“A coisa não é boa para ele, é excepcional. Mas um fato pesou muito para ele, o amor que ele tem pelo clube”
(ALEXANDRE MATTOS, executivo de futebol do Palmeiras, em entrevista coletiva)
Desde que assumiu a gestão de futebol do Palmeiras, não falha um ano sem que Alexandre Mattos supervalorize seus negócios com propostas inexistentes do mercado chinês.
A manobra já é tratada como esperada, e até engraçada, nos bastidores do clube.
É fácil enganar a imprensa, que repercute o que é falado, como na entrevista coletiva de ontem, sem exigir documentação ou comprovação de, no mínimo, algum contato ou sondagem dos asiáticos.

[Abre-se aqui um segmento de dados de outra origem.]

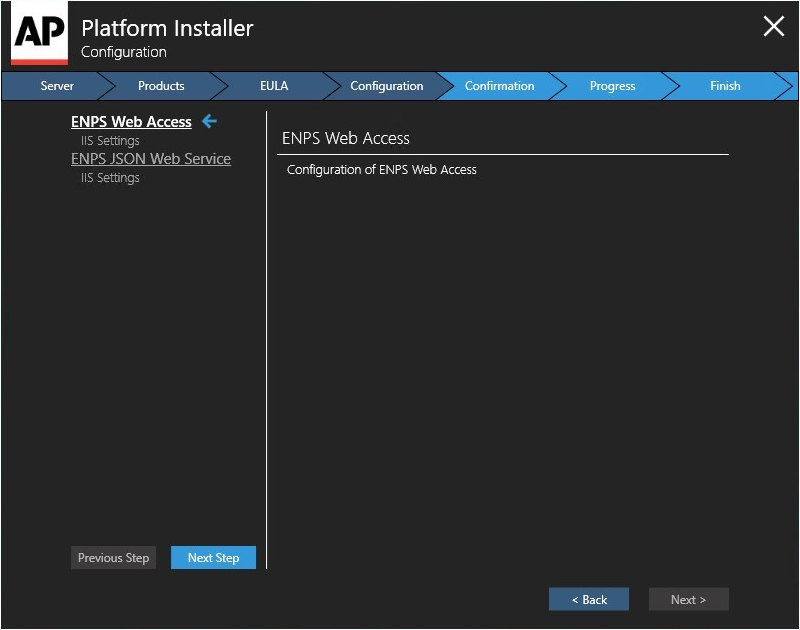Select ENPS Web Access in sidebar
Image resolution: width=800 pixels, height=630 pixels.
(x=131, y=121)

O torcedor fica apreensivo, quando se fala em saída de atletas ou “agradecido”, quando o “Super Diretor” vence os chineses com a imaginação, às custas, porém, do dinheiro alviverde, utilizado em contratações infladas pela suposta “concorrência”.
Os R$ 50 milhões propostos pelo Changchun Yatai a Dudu são tão verdadeiros quanto o amor que possui pelo Verdão.
Por menos, muito menos, o contrato, se verdadeiro, já estaria assinado, não apenas por desejo do atleta, mas, principalmente, porque seu empresário e o próprio Mattos, sempre atento aos comissionamentos, não são de jogar dinheiro (deles) fora.